- Text passage
___

Handling Data at the Edge with Cloudflare Workers

There's a lot of buzz around edge functions right now. If you haven't heard of them or aren't sure what they are, an edge function is essentially a serverless cloud function (a block of code that completes a defined task) that runs on and is replicated across edge nodes. In many cases, though not all, these "edge nodes" are synonymous with CDN (content delivery network) nodes.

What's the big deal about edge functions?

A typical serverless backend is deployed to a single region. For example, when I use AWS, I typically deploy my code to US-East-1. Any calls to my backend from the client/browser will need to go to US-East-1, regardless of where in the world the client is.

Edge functions can help remove the latency involved in crossing these huge distances by moving serverless "backend" code to the edge node closest to the client. They can also do some things that would be difficult to acheive in a regular serverless function, like intercept and modify or replace the request/response. This makes them particularly capable at solving some difficult problems. For example:

You can modify the body, enabling A/B tests without any flash of rendering that you may get by modifying this client-side, because the body is updated as the response is returned before it ever hits the browser.
You can redirect the user immediately without relying on server-side or client-side redirection because you can intercept the request as it is sent. For example, if the user isn't logged in, you can send them to the login page.
You can modify HTTP headers by adding custom headers or updating existing headers, for instance, by adding custom headers based upon the user's credentials or another unique value.

I'm sure there are a lot of other use cases, but these are just a few examples to give you an idea of how you might use edge functions to improve the performance and experience (or functionality) of your site.

Sounds awesome! What's the catch?

There's two potential tradeoffs when it comes to using edge functions. First, on some providers, edge functions can have certain limitations. For instance, some providers limit your ability to modify the response body or make external API calls.

The second is not so much a tradeoff as something to be aware of: An edge function may exist on an edge node close to the client, but your data may still be deployed in a single location. Using my example of above, this might be US-East-1. while there is reduced latency calling the function itself, depending on which edge node the user hits, there may be additional latency involved in retrieving any data your edge function needs (for example, when reaching out for data residing in US-East-1).

In many cases, this latency may not be a major issue, and may be no different than the latency you would incur by serving a function from a single server region, but it is worth considering because it may mitigate some of the benefits of moving code to the edge. There are ways to reduce or remove the latency of getting data, some of which I'll cover in a moment but the key take away is to be aware of the interaction path of these functions and ultimately where they are going to be communicating.

Edge functions on Cloudflare

Many providers distinguish between edge functions and regular serverless functions, but Cloudflare makes no distinction. Every Cloudflare Worker is effectively an edge function. That means there are almost no limitations on what you can do with your edge function on Cloudflare. It also means that you may need to think about where your data is coming from (as mentioned above) and whether there are opportunities to store or cache that data at the edge as well to keep the latency/data call lower.

___

- Items
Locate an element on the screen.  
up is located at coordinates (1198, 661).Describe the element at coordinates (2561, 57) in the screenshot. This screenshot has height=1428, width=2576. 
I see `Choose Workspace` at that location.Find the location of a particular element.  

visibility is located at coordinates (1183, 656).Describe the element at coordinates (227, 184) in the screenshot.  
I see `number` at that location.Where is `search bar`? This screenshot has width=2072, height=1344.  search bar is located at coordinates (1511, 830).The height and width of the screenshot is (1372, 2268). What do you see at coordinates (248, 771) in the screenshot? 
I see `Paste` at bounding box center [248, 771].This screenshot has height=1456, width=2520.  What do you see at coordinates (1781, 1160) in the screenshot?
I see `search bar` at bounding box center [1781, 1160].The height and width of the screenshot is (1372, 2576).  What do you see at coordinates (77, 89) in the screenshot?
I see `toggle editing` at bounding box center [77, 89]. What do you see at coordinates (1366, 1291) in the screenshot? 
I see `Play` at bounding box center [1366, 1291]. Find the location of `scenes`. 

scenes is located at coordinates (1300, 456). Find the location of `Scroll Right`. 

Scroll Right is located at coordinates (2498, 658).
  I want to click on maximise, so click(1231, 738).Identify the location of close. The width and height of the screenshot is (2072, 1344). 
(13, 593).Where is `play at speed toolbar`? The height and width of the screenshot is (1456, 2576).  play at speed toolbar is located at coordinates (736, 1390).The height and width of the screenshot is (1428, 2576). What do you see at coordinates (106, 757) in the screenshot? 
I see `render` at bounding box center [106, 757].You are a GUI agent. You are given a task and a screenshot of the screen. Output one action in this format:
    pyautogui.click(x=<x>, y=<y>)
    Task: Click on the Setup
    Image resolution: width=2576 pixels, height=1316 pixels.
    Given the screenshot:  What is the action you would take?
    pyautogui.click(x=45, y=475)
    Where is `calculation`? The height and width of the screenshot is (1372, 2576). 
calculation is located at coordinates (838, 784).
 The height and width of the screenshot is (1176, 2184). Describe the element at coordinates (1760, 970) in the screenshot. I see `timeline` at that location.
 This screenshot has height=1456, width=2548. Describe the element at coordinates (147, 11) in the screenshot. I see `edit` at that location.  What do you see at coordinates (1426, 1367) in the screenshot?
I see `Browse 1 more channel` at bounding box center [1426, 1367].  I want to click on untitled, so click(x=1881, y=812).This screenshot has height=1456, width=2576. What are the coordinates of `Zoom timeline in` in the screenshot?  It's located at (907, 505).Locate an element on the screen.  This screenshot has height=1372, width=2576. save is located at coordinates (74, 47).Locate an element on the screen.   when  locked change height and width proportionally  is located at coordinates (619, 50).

___

- Directive A
Render this sentence from the passage on edge functions and Cloudflare Workers in Spanish: "A typical serverless backend is deployed to a single region."
- Directive B
Extend the passage on edge functions and Cloudflare Workers with the text that would follow its final sentence.

- Answer A
Un backend sin servidor típico se despliega en una sola región.

- Answer B
Thankfully Cloudflare offers multiple options for moving data to the edge:

Cache API – Cloudflare does a lot of caching of fetch requests within workers automatically, but they provide an API for directly writing to and reading from the local cache.
KV – A key-value store that can contain any arbitrary data. It does store data centrally and replicate values globally that are frequently accessed, meaning there can be latency when a value is not in the cache and must be centrally accessed. It is also "eventually consistent" in that changes are replicated globally in a process that can, as per their documentation, potentially take up to a minute.
Durable Objects and Transactional Storage API (requires a paid subscription) – Durable objects provide the strong consistency for data that the KV cannot and persists data to disk based upon an instance of a class.
D1 (still in beta) – D1 was just announced on May 11 and is still in beta but it is a SQL database based upon SQLite that will replicate read-only data across CDN nodes.

Let's explore how to use the first two to help bring your data to the edge. The full code of the examples can be found on GitHub.

Using the cache

The example application uses the Rick and Morty API as a sample data source to illustrate getting data from a remote data location within a Cloudflare Worker. The basic Worker code for getting a single character is simple. It uses the character ID passed in the parameters to get the data for a specific Rick and Morty character, and return the JSON response. The ID is captured using the functions routing for a dynamic route, [id].js in this case. This an API call to /api/character/2 would pass 2 as the ID parameter.

export async function onRequestGet({ params }) {
  const res = await fetch(
    `https://rickandmortyapi.com/api/character/${params.id}`
  );
  const data = await res.json();
  const info = JSON.stringify(data, null, 2);
  return new Response(info);
}

Rather than put the cache API code within the API route directly, I used a middleware function to intercept the response and cache it via the cache API when it does not already exist in the cache. The following example is based upon the code provided in the Cloudflare Workers examples for the cache API.

A key difference from that example is that it sets the content type on the response headers for a JSON response type. Without this, I found the response type was unreliable. The response cannot be directly modified. It can be cloned and the clone can be modified.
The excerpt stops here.